* Items from a data source

>>>>>

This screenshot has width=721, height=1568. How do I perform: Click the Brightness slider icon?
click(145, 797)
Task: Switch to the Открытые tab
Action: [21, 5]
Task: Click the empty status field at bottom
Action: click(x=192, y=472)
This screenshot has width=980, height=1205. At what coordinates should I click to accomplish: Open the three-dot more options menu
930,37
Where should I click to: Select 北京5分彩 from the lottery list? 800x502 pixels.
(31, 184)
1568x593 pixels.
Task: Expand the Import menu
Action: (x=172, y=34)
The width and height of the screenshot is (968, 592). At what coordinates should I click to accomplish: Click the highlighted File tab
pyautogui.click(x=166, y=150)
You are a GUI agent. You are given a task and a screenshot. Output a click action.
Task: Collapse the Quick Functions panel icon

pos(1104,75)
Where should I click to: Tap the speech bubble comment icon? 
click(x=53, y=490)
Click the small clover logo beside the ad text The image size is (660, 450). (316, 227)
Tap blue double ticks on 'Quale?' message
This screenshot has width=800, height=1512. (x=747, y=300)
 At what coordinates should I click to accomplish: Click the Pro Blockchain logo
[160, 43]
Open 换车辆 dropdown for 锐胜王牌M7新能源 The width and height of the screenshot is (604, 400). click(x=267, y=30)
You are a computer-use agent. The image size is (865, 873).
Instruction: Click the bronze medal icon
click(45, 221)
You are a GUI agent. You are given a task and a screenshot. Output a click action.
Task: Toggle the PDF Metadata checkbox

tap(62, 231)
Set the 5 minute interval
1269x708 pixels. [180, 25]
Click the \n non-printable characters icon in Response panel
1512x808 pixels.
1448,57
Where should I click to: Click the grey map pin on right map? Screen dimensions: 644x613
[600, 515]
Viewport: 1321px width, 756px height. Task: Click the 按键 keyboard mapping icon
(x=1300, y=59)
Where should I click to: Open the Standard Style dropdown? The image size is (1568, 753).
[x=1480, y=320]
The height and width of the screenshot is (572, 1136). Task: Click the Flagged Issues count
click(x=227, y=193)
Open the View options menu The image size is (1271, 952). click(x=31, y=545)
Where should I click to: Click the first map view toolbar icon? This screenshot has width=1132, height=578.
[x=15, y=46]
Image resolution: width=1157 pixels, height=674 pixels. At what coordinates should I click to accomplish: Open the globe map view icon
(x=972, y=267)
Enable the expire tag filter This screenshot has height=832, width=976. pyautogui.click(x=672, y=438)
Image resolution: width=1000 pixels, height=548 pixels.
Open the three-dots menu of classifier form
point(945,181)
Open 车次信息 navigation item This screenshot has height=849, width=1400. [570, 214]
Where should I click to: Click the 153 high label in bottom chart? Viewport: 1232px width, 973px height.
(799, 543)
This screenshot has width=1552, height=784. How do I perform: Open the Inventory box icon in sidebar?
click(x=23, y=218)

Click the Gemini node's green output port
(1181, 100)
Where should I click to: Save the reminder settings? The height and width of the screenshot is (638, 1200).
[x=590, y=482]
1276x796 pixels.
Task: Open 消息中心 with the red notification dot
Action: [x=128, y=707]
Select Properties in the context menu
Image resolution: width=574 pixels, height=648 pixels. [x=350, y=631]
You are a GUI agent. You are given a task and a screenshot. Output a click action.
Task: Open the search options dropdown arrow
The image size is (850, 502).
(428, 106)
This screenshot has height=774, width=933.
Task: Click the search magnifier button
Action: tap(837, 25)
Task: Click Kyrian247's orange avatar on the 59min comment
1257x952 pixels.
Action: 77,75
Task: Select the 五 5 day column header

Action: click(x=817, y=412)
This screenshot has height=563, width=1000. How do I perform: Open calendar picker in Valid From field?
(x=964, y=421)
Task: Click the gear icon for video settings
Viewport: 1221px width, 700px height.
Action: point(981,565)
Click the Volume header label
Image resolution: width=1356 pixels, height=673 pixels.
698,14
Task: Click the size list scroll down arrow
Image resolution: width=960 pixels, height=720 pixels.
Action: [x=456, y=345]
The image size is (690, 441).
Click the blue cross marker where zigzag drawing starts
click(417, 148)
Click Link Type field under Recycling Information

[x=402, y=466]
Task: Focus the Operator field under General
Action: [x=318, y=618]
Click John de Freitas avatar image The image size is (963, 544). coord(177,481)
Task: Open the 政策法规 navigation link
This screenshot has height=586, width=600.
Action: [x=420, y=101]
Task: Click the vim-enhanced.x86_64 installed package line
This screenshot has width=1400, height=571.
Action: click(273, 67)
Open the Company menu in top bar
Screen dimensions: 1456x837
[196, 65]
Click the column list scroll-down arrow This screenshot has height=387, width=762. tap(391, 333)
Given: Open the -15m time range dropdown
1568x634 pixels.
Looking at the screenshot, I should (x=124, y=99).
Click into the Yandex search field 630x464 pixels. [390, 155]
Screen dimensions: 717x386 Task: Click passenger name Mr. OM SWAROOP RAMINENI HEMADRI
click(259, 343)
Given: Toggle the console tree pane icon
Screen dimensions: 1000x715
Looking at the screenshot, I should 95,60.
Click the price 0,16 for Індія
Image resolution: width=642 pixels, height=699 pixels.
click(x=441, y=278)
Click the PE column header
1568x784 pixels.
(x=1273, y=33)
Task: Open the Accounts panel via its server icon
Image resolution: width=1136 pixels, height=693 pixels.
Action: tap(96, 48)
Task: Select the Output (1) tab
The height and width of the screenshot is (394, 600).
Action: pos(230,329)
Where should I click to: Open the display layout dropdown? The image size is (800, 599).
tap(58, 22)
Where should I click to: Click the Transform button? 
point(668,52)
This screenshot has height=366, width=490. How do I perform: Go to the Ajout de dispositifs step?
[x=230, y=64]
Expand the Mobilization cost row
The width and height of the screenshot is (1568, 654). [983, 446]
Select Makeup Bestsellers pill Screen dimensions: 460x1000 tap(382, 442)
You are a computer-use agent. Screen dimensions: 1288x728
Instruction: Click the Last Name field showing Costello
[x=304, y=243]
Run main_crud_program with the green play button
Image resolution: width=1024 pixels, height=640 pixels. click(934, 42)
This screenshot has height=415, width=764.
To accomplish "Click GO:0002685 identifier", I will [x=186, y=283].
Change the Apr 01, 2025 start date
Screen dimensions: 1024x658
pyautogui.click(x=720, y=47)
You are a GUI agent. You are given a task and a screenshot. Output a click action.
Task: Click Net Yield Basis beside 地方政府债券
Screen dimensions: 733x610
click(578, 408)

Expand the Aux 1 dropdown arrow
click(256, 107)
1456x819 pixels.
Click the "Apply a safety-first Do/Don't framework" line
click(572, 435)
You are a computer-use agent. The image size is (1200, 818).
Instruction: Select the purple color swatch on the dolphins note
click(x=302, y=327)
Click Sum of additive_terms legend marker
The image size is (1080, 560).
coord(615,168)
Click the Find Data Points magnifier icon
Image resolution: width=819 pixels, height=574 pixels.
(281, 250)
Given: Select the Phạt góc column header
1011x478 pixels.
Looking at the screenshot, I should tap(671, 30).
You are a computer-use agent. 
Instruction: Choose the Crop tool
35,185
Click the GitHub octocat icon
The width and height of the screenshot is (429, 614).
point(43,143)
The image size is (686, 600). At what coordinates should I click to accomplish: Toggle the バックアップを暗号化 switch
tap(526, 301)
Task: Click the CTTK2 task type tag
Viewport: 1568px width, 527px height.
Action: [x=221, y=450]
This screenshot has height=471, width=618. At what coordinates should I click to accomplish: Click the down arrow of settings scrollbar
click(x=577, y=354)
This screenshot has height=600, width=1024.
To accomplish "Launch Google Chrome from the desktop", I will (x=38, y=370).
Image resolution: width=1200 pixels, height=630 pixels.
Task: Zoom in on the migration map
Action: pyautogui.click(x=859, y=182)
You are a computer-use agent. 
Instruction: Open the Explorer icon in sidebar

<<<<<

* WORK INSTRUCTION
Your answer must be an exact copy of every record.

* RESPONSE TO THE TASK
This screenshot has width=721, height=1568. How do I perform: Click the Brightness slider icon?
click(145, 797)
Task: Switch to the Открытые tab
Action: [21, 5]
Task: Click the empty status field at bottom
Action: click(x=192, y=472)
This screenshot has width=980, height=1205. At what coordinates should I click to accomplish: Open the three-dot more options menu
930,37
Where should I click to: Select 北京5分彩 from the lottery list? 800x502 pixels.
(31, 184)
1568x593 pixels.
Task: Expand the Import menu
Action: (x=172, y=34)
The width and height of the screenshot is (968, 592). At what coordinates should I click to accomplish: Click the highlighted File tab
pyautogui.click(x=166, y=150)
You are a GUI agent. You are given a task and a screenshot. Output a click action.
Task: Collapse the Quick Functions panel icon

pos(1104,75)
Where should I click to: Tap the speech bubble comment icon? 
click(x=53, y=490)
Click the small clover logo beside the ad text The image size is (660, 450). (316, 227)
Tap blue double ticks on 'Quale?' message
This screenshot has width=800, height=1512. (x=747, y=300)
 At what coordinates should I click to accomplish: Click the Pro Blockchain logo
[160, 43]
Open 换车辆 dropdown for 锐胜王牌M7新能源 The width and height of the screenshot is (604, 400). click(x=267, y=30)
You are a computer-use agent. The image size is (865, 873).
Instruction: Click the bronze medal icon
click(45, 221)
You are a GUI agent. You are given a task and a screenshot. Output a click action.
Task: Toggle the PDF Metadata checkbox

tap(62, 231)
Set the 5 minute interval
1269x708 pixels. [180, 25]
Click the \n non-printable characters icon in Response panel
1512x808 pixels.
1448,57
Where should I click to: Click the grey map pin on right map? Screen dimensions: 644x613
[600, 515]
Viewport: 1321px width, 756px height. Task: Click the 按键 keyboard mapping icon
(x=1300, y=59)
Where should I click to: Open the Standard Style dropdown? The image size is (1568, 753).
[x=1480, y=320]
The height and width of the screenshot is (572, 1136). Task: Click the Flagged Issues count
click(x=227, y=193)
Open the View options menu The image size is (1271, 952). click(x=31, y=545)
Where should I click to: Click the first map view toolbar icon? This screenshot has width=1132, height=578.
[x=15, y=46]
Image resolution: width=1157 pixels, height=674 pixels. At what coordinates should I click to accomplish: Open the globe map view icon
(x=972, y=267)
Enable the expire tag filter This screenshot has height=832, width=976. pyautogui.click(x=672, y=438)
Image resolution: width=1000 pixels, height=548 pixels.
Open the three-dots menu of classifier form
point(945,181)
Open 车次信息 navigation item This screenshot has height=849, width=1400. [570, 214]
Where should I click to: Click the 153 high label in bottom chart? Viewport: 1232px width, 973px height.
(799, 543)
This screenshot has width=1552, height=784. How do I perform: Open the Inventory box icon in sidebar?
click(x=23, y=218)

Click the Gemini node's green output port
(1181, 100)
Where should I click to: Save the reminder settings? The height and width of the screenshot is (638, 1200).
[x=590, y=482]
1276x796 pixels.
Task: Open 消息中心 with the red notification dot
Action: [x=128, y=707]
Select Properties in the context menu
Image resolution: width=574 pixels, height=648 pixels. [x=350, y=631]
You are a GUI agent. You are given a task and a screenshot. Output a click action.
Task: Open the search options dropdown arrow
The image size is (850, 502).
(428, 106)
This screenshot has height=774, width=933.
Task: Click the search magnifier button
Action: tap(837, 25)
Task: Click Kyrian247's orange avatar on the 59min comment
1257x952 pixels.
Action: 77,75
Task: Select the 五 5 day column header

Action: click(x=817, y=412)
This screenshot has height=563, width=1000. How do I perform: Open calendar picker in Valid From field?
(x=964, y=421)
Task: Click the gear icon for video settings
Viewport: 1221px width, 700px height.
Action: point(981,565)
Click the Volume header label
Image resolution: width=1356 pixels, height=673 pixels.
698,14
Task: Click the size list scroll down arrow
Image resolution: width=960 pixels, height=720 pixels.
Action: [x=456, y=345]
The image size is (690, 441).
Click the blue cross marker where zigzag drawing starts
click(417, 148)
Click Link Type field under Recycling Information

[x=402, y=466]
Task: Focus the Operator field under General
Action: [x=318, y=618]
Click John de Freitas avatar image The image size is (963, 544). coord(177,481)
Task: Open the 政策法规 navigation link
This screenshot has height=586, width=600.
Action: [x=420, y=101]
Task: Click the vim-enhanced.x86_64 installed package line
This screenshot has width=1400, height=571.
Action: click(273, 67)
Open the Company menu in top bar
Screen dimensions: 1456x837
[196, 65]
Click the column list scroll-down arrow This screenshot has height=387, width=762. tap(391, 333)
Given: Open the -15m time range dropdown
1568x634 pixels.
Looking at the screenshot, I should (x=124, y=99).
Click into the Yandex search field 630x464 pixels. [390, 155]
Screen dimensions: 717x386 Task: Click passenger name Mr. OM SWAROOP RAMINENI HEMADRI
click(259, 343)
Given: Toggle the console tree pane icon
Screen dimensions: 1000x715
Looking at the screenshot, I should 95,60.
Click the price 0,16 for Індія
Image resolution: width=642 pixels, height=699 pixels.
click(x=441, y=278)
Click the PE column header
1568x784 pixels.
(x=1273, y=33)
Task: Open the Accounts panel via its server icon
Image resolution: width=1136 pixels, height=693 pixels.
Action: tap(96, 48)
Task: Select the Output (1) tab
The height and width of the screenshot is (394, 600).
Action: pos(230,329)
Where should I click to: Open the display layout dropdown? The image size is (800, 599).
tap(58, 22)
Where should I click to: Click the Transform button? 
point(668,52)
This screenshot has height=366, width=490. How do I perform: Go to the Ajout de dispositifs step?
[x=230, y=64]
Expand the Mobilization cost row
The width and height of the screenshot is (1568, 654). [983, 446]
Select Makeup Bestsellers pill Screen dimensions: 460x1000 tap(382, 442)
You are a computer-use agent. Screen dimensions: 1288x728
Instruction: Click the Last Name field showing Costello
[x=304, y=243]
Run main_crud_program with the green play button
Image resolution: width=1024 pixels, height=640 pixels. click(934, 42)
This screenshot has height=415, width=764.
To accomplish "Click GO:0002685 identifier", I will [x=186, y=283].
Change the Apr 01, 2025 start date
Screen dimensions: 1024x658
pyautogui.click(x=720, y=47)
You are a GUI agent. You are given a task and a screenshot. Output a click action.
Task: Click Net Yield Basis beside 地方政府债券
Screen dimensions: 733x610
click(578, 408)

Expand the Aux 1 dropdown arrow
click(256, 107)
1456x819 pixels.
Click the "Apply a safety-first Do/Don't framework" line
click(572, 435)
You are a computer-use agent. The image size is (1200, 818).
Instruction: Select the purple color swatch on the dolphins note
click(x=302, y=327)
Click Sum of additive_terms legend marker
The image size is (1080, 560).
coord(615,168)
Click the Find Data Points magnifier icon
Image resolution: width=819 pixels, height=574 pixels.
(281, 250)
Given: Select the Phạt góc column header
1011x478 pixels.
Looking at the screenshot, I should tap(671, 30).
You are a computer-use agent. 
Instruction: Choose the Crop tool
35,185
Click the GitHub octocat icon
The width and height of the screenshot is (429, 614).
point(43,143)
The image size is (686, 600). At what coordinates should I click to accomplish: Toggle the バックアップを暗号化 switch
tap(526, 301)
Task: Click the CTTK2 task type tag
Viewport: 1568px width, 527px height.
Action: [x=221, y=450]
This screenshot has height=471, width=618. At what coordinates should I click to accomplish: Click the down arrow of settings scrollbar
click(x=577, y=354)
This screenshot has height=600, width=1024.
To accomplish "Launch Google Chrome from the desktop", I will (x=38, y=370).
Image resolution: width=1200 pixels, height=630 pixels.
Task: Zoom in on the migration map
Action: pyautogui.click(x=859, y=182)
You are a computer-use agent. 
Instruction: Open the Explorer icon in sidebar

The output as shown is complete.